Jackson spokeswoman Conchita Ruiz-Topinka has said that Clark waived the hospital's rules after getting a call from an aide to county Mayor Alex Penelas. Penelas spokeswoman Lynn Norman-Teck said Penelas had never heard of the patient and was not involved in placing him in the hospital. She said it was likely advocates for the victim called the mayor's office and someone handling constituent services in turn phoned the hospital.

"The Mayor's office, who had been contacted by a third party, called and asked us to review the case," Ruiz-Topinka wrote in a memo to board members. "This patient was accepted by JMH for humanitarian reasons. When the decision to admit ... was made, doctors felt a transfer could save the man's life. ... Because of the tertiary nature of the medical care we provide, we are sometimes asked to review cases either by family, elected officials or other members of the community."

It's not the first time Clark has bent to what was at least perceived as a politician's will. At the request of former county commissioner Bruce Kaplan, Clark admitted half a dozen Bolivian patients to JMH for treatment at taxpayer expense in 1996 and 1997. Kaplan, a lawyer, had clients in that country and was also exploring business ventures there. In 1997, Clark told New Times he felt the need to respond to the commissioner's requests: "I have to get along with the commission. They own me. They own this hospital."

JMH should be able to override its rules on who it can admit in order to save lives. But it should be up-front about it with its board and the public. The Cuban-Guatemalan burn victim's stay at JMH was never mentioned to the PHT board of directors, nor was the OIG investigation, even though Ira Clark received a draft copy of the OIG report on April 23.

Instead board members received a hurried memo from Ruiz-Topinka May 6 warning them that a newspaper article was imminent the day before the Herald published a story. Kosnitzky then got off his own memo asking why "this deviation from the Trust's policy was not disclosed to the board either before, during or after the event," and "why, after being advised by the Inspector General of an investigation into this matter, the board was still not advised."
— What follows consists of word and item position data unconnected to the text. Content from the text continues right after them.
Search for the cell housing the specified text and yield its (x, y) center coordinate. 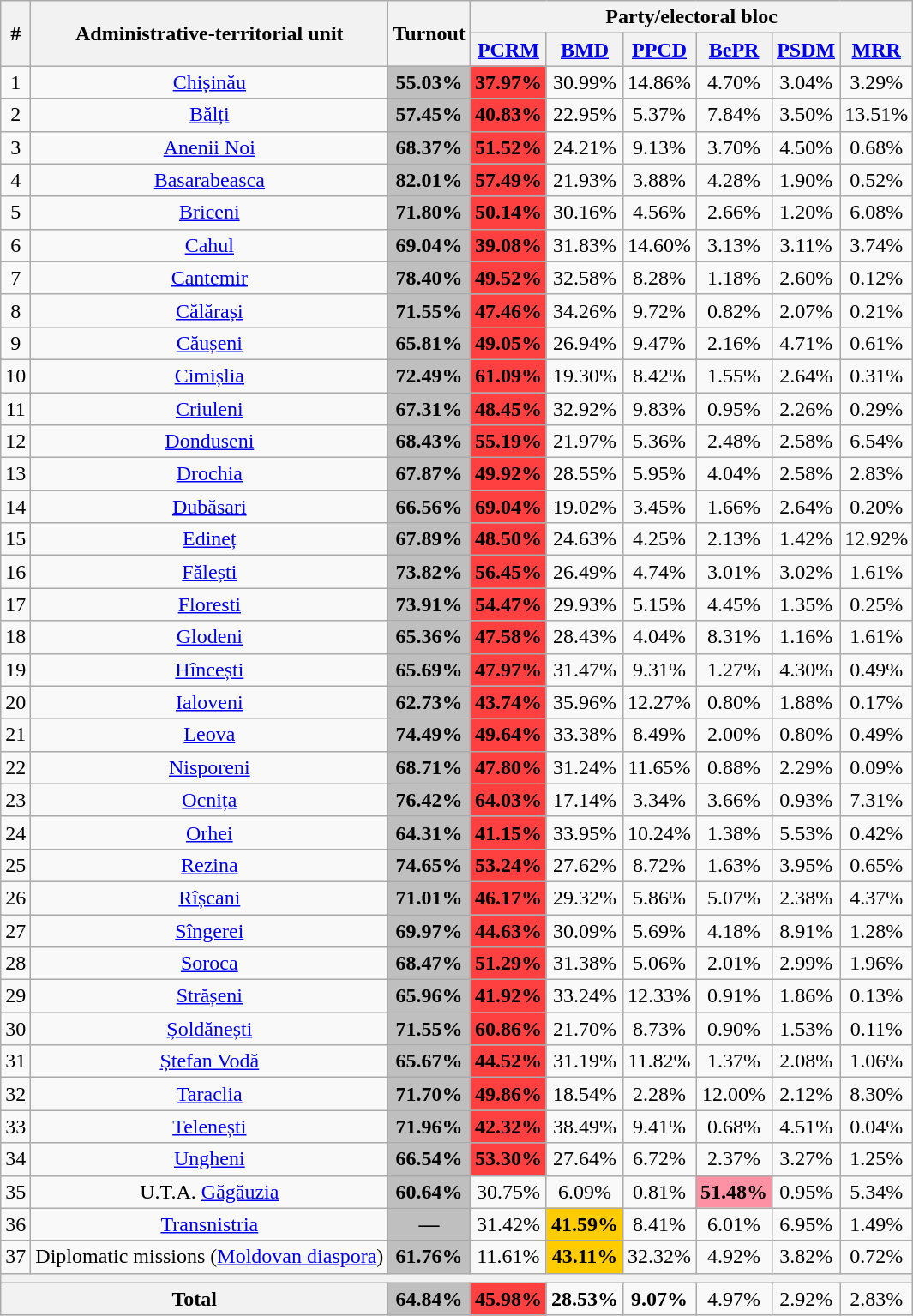
3.45% (660, 507)
18 (15, 637)
0.61% (876, 343)
Cantemir (209, 278)
27.62% (585, 865)
49.92% (508, 474)
1.49% (876, 1224)
0.42% (876, 832)
Diplomatic missions (Moldovan diaspora) (209, 1257)
51.48% (734, 1192)
11.61% (508, 1257)
BMD (585, 50)
10.24% (660, 832)
9.47% (660, 343)
9.07% (660, 1299)
44.63% (508, 930)
45.98% (508, 1299)
Total (195, 1299)
24.63% (585, 539)
35 (15, 1192)
2 (15, 115)
0.81% (660, 1192)
68.47% (429, 964)
28.55% (585, 474)
73.91% (429, 604)
Strășeni (209, 996)
0.21% (876, 310)
9.31% (660, 670)
4.70% (734, 82)
8.41% (660, 1224)
Criuleni (209, 409)
3.27% (806, 1159)
30.16% (585, 213)
55.19% (508, 441)
43.11% (585, 1257)
17.14% (585, 800)
Rezina (209, 865)
43.74% (508, 702)
Basarabeasca (209, 180)
68.43% (429, 441)
29 (15, 996)
55.03% (429, 82)
1 (15, 82)
3.88% (660, 180)
1.88% (806, 702)
1.16% (806, 637)
19.30% (585, 375)
Edineț (209, 539)
Sîngerei (209, 930)
40.83% (508, 115)
Administrative-territorial unit (209, 33)
24.21% (585, 147)
30.75% (508, 1192)
71.80% (429, 213)
1.55% (734, 375)
54.47% (508, 604)
4.74% (660, 572)
26.94% (585, 343)
5.07% (734, 898)
9 (15, 343)
2.13% (734, 539)
Cahul (209, 245)
2.38% (806, 898)
64.84% (429, 1299)
Taraclia (209, 1094)
22 (15, 767)
0.11% (876, 1029)
12.92% (876, 539)
15 (15, 539)
2.66% (734, 213)
Turnout (429, 33)
29.93% (585, 604)
Telenești (209, 1126)
12.00% (734, 1094)
0.93% (806, 800)
2.60% (806, 278)
32.32% (660, 1257)
27 (15, 930)
BePR (734, 50)
73.82% (429, 572)
1.18% (734, 278)
4.50% (806, 147)
34.26% (585, 310)
5 (15, 213)
31.47% (585, 670)
47.58% (508, 637)
24 (15, 832)
49.86% (508, 1094)
38.49% (585, 1126)
47.46% (508, 310)
— (429, 1224)
4.51% (806, 1126)
31.19% (585, 1061)
Ungheni (209, 1159)
65.36% (429, 637)
1.35% (806, 604)
21.70% (585, 1029)
65.81% (429, 343)
19.02% (585, 507)
Glodeni (209, 637)
21.93% (585, 180)
0.13% (876, 996)
20 (15, 702)
9.41% (660, 1126)
0.17% (876, 702)
1.42% (806, 539)
31.83% (585, 245)
78.40% (429, 278)
0.90% (734, 1029)
5.86% (660, 898)
1.63% (734, 865)
8.30% (876, 1094)
Drochia (209, 474)
5.34% (876, 1192)
42.32% (508, 1126)
2.37% (734, 1159)
Nisporeni (209, 767)
67.87% (429, 474)
49.52% (508, 278)
60.86% (508, 1029)
Căușeni (209, 343)
6 (15, 245)
3.74% (876, 245)
1.27% (734, 670)
9.13% (660, 147)
0.91% (734, 996)
0.88% (734, 767)
0.29% (876, 409)
3.04% (806, 82)
31.24% (585, 767)
71.70% (429, 1094)
33.24% (585, 996)
PCRM (508, 50)
5.95% (660, 474)
46.17% (508, 898)
65.96% (429, 996)
14.86% (660, 82)
3.02% (806, 572)
28.53% (585, 1299)
31.42% (508, 1224)
33 (15, 1126)
35.96% (585, 702)
14.60% (660, 245)
47.80% (508, 767)
51.29% (508, 964)
4.56% (660, 213)
0.65% (876, 865)
2.26% (806, 409)
1.66% (734, 507)
Party/electoral bloc (691, 17)
4.28% (734, 180)
0.09% (876, 767)
8.72% (660, 865)
11 (15, 409)
57.45% (429, 115)
8.49% (660, 735)
39.08% (508, 245)
8.91% (806, 930)
8.28% (660, 278)
1.06% (876, 1061)
23 (15, 800)
30.09% (585, 930)
71.01% (429, 898)
2.16% (734, 343)
11.65% (660, 767)
MRR (876, 50)
36 (15, 1224)
22.95% (585, 115)
3.13% (734, 245)
0.12% (876, 278)
48.50% (508, 539)
53.30% (508, 1159)
47.97% (508, 670)
30 (15, 1029)
69.97% (429, 930)
4.37% (876, 898)
33.95% (585, 832)
3.50% (806, 115)
64.31% (429, 832)
74.49% (429, 735)
4.97% (734, 1299)
41.15% (508, 832)
66.56% (429, 507)
1.25% (876, 1159)
6.72% (660, 1159)
Hîncești (209, 670)
Anenii Noi (209, 147)
6.54% (876, 441)
13 (15, 474)
Briceni (209, 213)
Leova (209, 735)
1.86% (806, 996)
37 (15, 1257)
12.27% (660, 702)
3.11% (806, 245)
4.18% (734, 930)
4.71% (806, 343)
2.12% (806, 1094)
31.38% (585, 964)
37.97% (508, 82)
68.37% (429, 147)
3.82% (806, 1257)
0.04% (876, 1126)
27.64% (585, 1159)
26 (15, 898)
16 (15, 572)
2.29% (806, 767)
0.82% (734, 310)
3.95% (806, 865)
Dubăsari (209, 507)
28.43% (585, 637)
1.20% (806, 213)
21 (15, 735)
Transnistria (209, 1224)
5.37% (660, 115)
41.92% (508, 996)
1.38% (734, 832)
1.90% (806, 180)
64.03% (508, 800)
2.99% (806, 964)
62.73% (429, 702)
PPCD (660, 50)
2.00% (734, 735)
68.71% (429, 767)
3.29% (876, 82)
3.66% (734, 800)
4.92% (734, 1257)
28 (15, 964)
8 (15, 310)
44.52% (508, 1061)
30.99% (585, 82)
5.06% (660, 964)
3.70% (734, 147)
11.82% (660, 1061)
Ialoveni (209, 702)
0.72% (876, 1257)
56.45% (508, 572)
1.53% (806, 1029)
0.31% (876, 375)
0.20% (876, 507)
1.37% (734, 1061)
Fălești (209, 572)
26.49% (585, 572)
9.72% (660, 310)
2.48% (734, 441)
7.84% (734, 115)
5.36% (660, 441)
49.05% (508, 343)
51.52% (508, 147)
76.42% (429, 800)
65.67% (429, 1061)
Orhei (209, 832)
66.54% (429, 1159)
65.69% (429, 670)
25 (15, 865)
61.09% (508, 375)
19 (15, 670)
0.25% (876, 604)
4.45% (734, 604)
Donduseni (209, 441)
2.08% (806, 1061)
6.09% (585, 1192)
Ștefan Vodă (209, 1061)
U.T.A. Găgăuzia (209, 1192)
53.24% (508, 865)
3.01% (734, 572)
Bălți (209, 115)
33.38% (585, 735)
2.28% (660, 1094)
82.01% (429, 180)
50.14% (508, 213)
32.92% (585, 409)
60.64% (429, 1192)
67.89% (429, 539)
8.42% (660, 375)
1.96% (876, 964)
1.28% (876, 930)
Floresti (209, 604)
29.32% (585, 898)
9.83% (660, 409)
31 (15, 1061)
PSDM (806, 50)
2.92% (806, 1299)
6.01% (734, 1224)
6.95% (806, 1224)
5.69% (660, 930)
18.54% (585, 1094)
8.31% (734, 637)
12 (15, 441)
2.01% (734, 964)
Șoldănești (209, 1029)
71.96% (429, 1126)
5.53% (806, 832)
4 (15, 180)
14 (15, 507)
32 (15, 1094)
Soroca (209, 964)
Rîșcani (209, 898)
21.97% (585, 441)
# (15, 33)
72.49% (429, 375)
0.52% (876, 180)
34 (15, 1159)
7 (15, 278)
12.33% (660, 996)
74.65% (429, 865)
17 (15, 604)
Ocnița (209, 800)
3.34% (660, 800)
2.07% (806, 310)
3 (15, 147)
7.31% (876, 800)
4.30% (806, 670)
Călărași (209, 310)
57.49% (508, 180)
8.73% (660, 1029)
49.64% (508, 735)
6.08% (876, 213)
10 (15, 375)
48.45% (508, 409)
41.59% (585, 1224)
67.31% (429, 409)
13.51% (876, 115)
32.58% (585, 278)
Cimișlia (209, 375)
Chișinău (209, 82)
5.15% (660, 604)
61.76% (429, 1257)
4.25% (660, 539)
Locate the cell with the specified text and output its (X, Y) center coordinate. 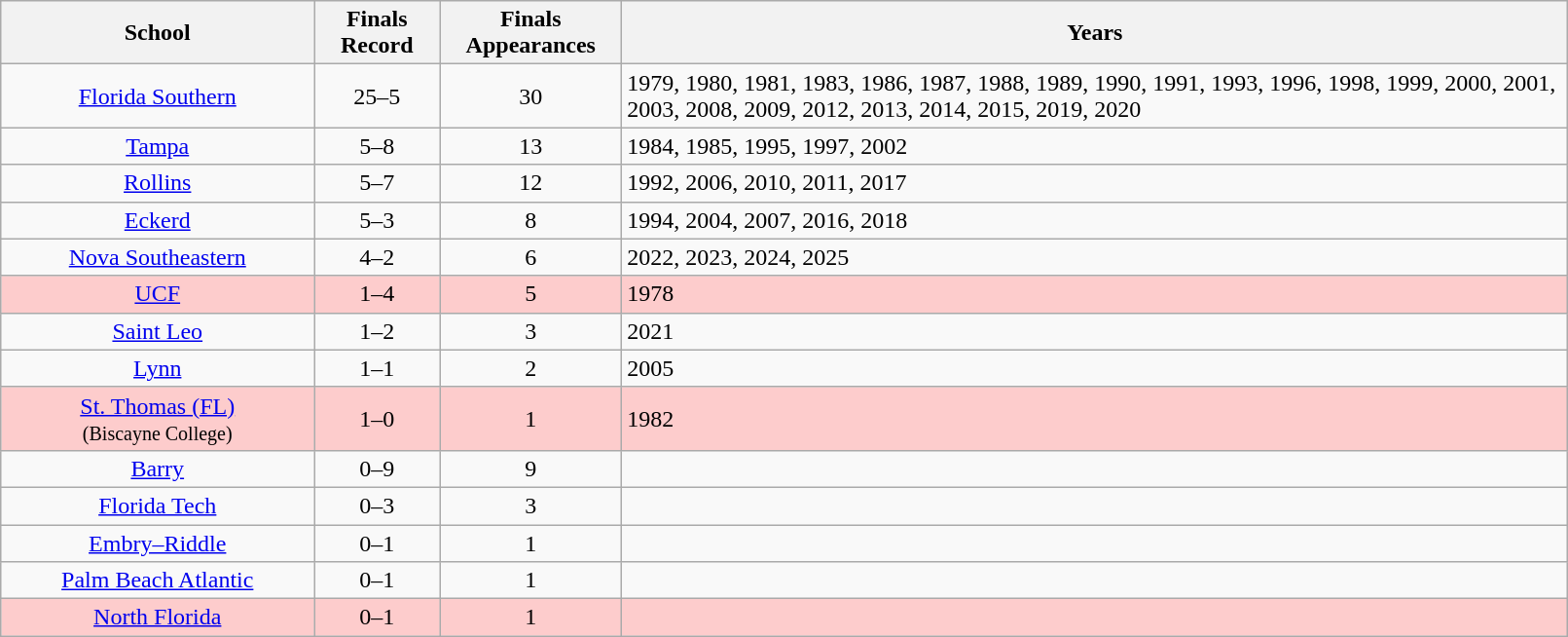
0–3 (378, 505)
8 (531, 220)
North Florida (158, 617)
School (158, 33)
30 (531, 95)
9 (531, 468)
Eckerd (158, 220)
5–8 (378, 146)
2005 (1095, 368)
1992, 2006, 2010, 2011, 2017 (1095, 183)
Rollins (158, 183)
4–2 (378, 257)
1–1 (378, 368)
Finals Record (378, 33)
2022, 2023, 2024, 2025 (1095, 257)
1984, 1985, 1995, 1997, 2002 (1095, 146)
5–7 (378, 183)
6 (531, 257)
2 (531, 368)
Barry (158, 468)
Nova Southeastern (158, 257)
12 (531, 183)
1–2 (378, 331)
Lynn (158, 368)
1–0 (378, 419)
Florida Southern (158, 95)
St. Thomas (FL)(Biscayne College) (158, 419)
1982 (1095, 419)
Tampa (158, 146)
25–5 (378, 95)
2021 (1095, 331)
5 (531, 294)
1979, 1980, 1981, 1983, 1986, 1987, 1988, 1989, 1990, 1991, 1993, 1996, 1998, 1999, 2000, 2001, 2003, 2008, 2009, 2012, 2013, 2014, 2015, 2019, 2020 (1095, 95)
1994, 2004, 2007, 2016, 2018 (1095, 220)
1–4 (378, 294)
UCF (158, 294)
1978 (1095, 294)
5–3 (378, 220)
Palm Beach Atlantic (158, 580)
0–9 (378, 468)
13 (531, 146)
Embry–Riddle (158, 542)
Finals Appearances (531, 33)
Saint Leo (158, 331)
Florida Tech (158, 505)
Years (1095, 33)
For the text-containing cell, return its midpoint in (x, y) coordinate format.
All of this brings us back to Kosnitzky and his questions. Kosnitzky was reduced to filing a public records request to the PHT staff to find "any public record relating to the calculation of the stipend allocated to each University of Miami faculty member" for the last two years. He was told that "there are no such records."

"The staff has refused to provide most of the information necessary to perform this analysis, and has also refused to provide other information in a format that Trustees can understand," he wrote in another searing May 6 memo. In light of the OIG investigation, Kosnitzky's next line speaks for itself. "One must also ask whether staff is properly representing the interests of the Trust, the County, and, ultimately, the taxpayers, given the refusal to provide this information."

Kosnitzky has his work cut out for him. At this point it's instinct for mammoth bureaucracies like the county government and Jackson, and a secretive entity like UM, to resist inquiry into how they operate. They're churlish by nature. And here we have three layers.

The only question is, how long can we afford to wait to change this?